Nous possédons peu d'information sur la Marseille carolingienne. Nous savons que vers 780, l'évêque Mauronte s'attacha à reconstituer le patrimoine de son église, alors dispersé. Plus tard, nous voyons à travers le polyptyque de l'évêque Wadalde (entre 814 et 818) que la gestion des biens de l'église, comptabilisés de façon rationnelle, est semblable à celle que tiennent à la même époque, les grandes abbayes du Nord de la France. S'ensuit une période difficile pour Marseille, qui est pillée par les Sarrasins en 838 et par les pirates grecs en 848[30]. Marseille se relève lentement de ces dévastations. Dès 904, l'abbaye de Saint-Victor se voit dotée de la rive sud du port par le roi de Provence Louis l'Aveugle. L'absence de mentions dans les chroniques nordiques ne permet pas toutefois d'imaginer que Marseille perd sa place de porte vers la Méditerranée. Il faut toutefois admettre que l'époque reste incertaine, avec les démêlés des derniers carolingiens tout entiers tournés vers l'Italie et n'hésitant pas à traiter avec les Sarrasins lorsque leurs ambitions le nécessitent. Ainsi en 923 ils dévastent le monastère de Saint-Victor et le territoire marseillais. À partir du milieu du Xe siècle, la situation se stabilise. Le comte de Provence choisit un frère de l'évêque Honoratus de Marseille, fils d'Arlulf de Marseille, Guillaume, comme vicomte de Marseille.
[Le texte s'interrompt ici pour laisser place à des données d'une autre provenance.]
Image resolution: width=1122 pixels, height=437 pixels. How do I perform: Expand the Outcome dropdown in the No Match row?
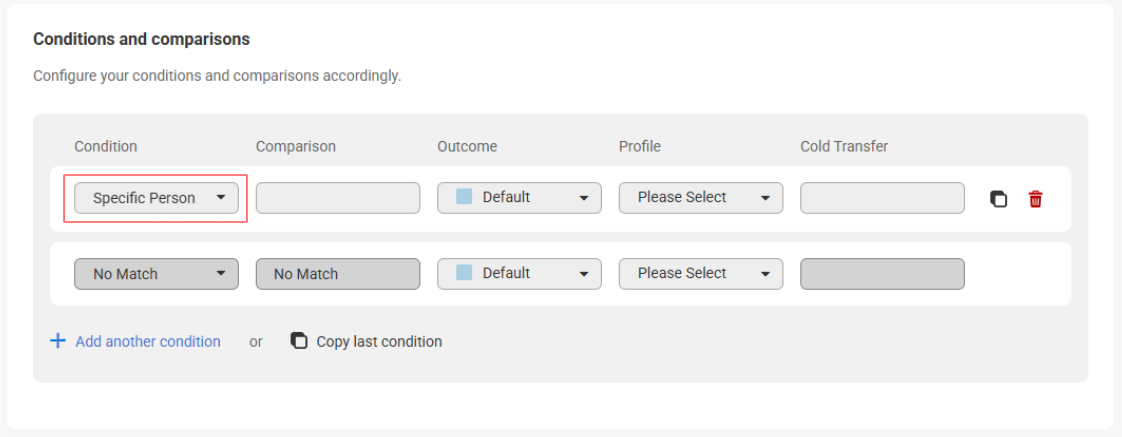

Ses descendants seront pendant plusieurs générations soit évêque soit vicomtes de Marseille.

La topographie de la ville se laisse difficilement percevoir[31]. Il existe une fortification réduite sur le sommet de la butte Saint-Laurent, c'est le château Babon (castrum Babonis) des textes du XIIe siècle. Le nom de Babon fait référence à un évêque, mentionné à propos d'un polyptyque perdu de l'abbaye de Saint-Sauveur, et qui pourrait avoir exercé au cours du IXe siècle La délimitation de cette enceinte est difficile car cette fortification a déjà pratiquement disparu à la fin du XIVe siècle Aucun vestige n'en est connu. Englobant une partie de la ville haute appartenant à l'évêque, elle devait contenir la zone du fort Saint-Jean et arriver jusqu'à la rue Fontaine-des-Vents, au voisinage de l'actuelle place de Lenche. M. Bouiron a mis en évidence, au contact de cette fortification, un deuxième ensemble fortifié centré autour de la Major, le bourg de la Major qui contient une partie de la butte des Moulins. La mention dans la charte de 904 d'un castrum a été interprétée anciennement comme une mention du Château Babon. Il semble plus vraisemblable de voir, en association avec d'autres mentions d'archives, une troisième fortification, celle-ci relevant du comte, autour de l'ancienne porte d'Italie et du Tholonée, lieu de perception du péage. Ainsi se dessine une ville multipolaire, à l'image de tant d'autres villes du haut Moyen Âge.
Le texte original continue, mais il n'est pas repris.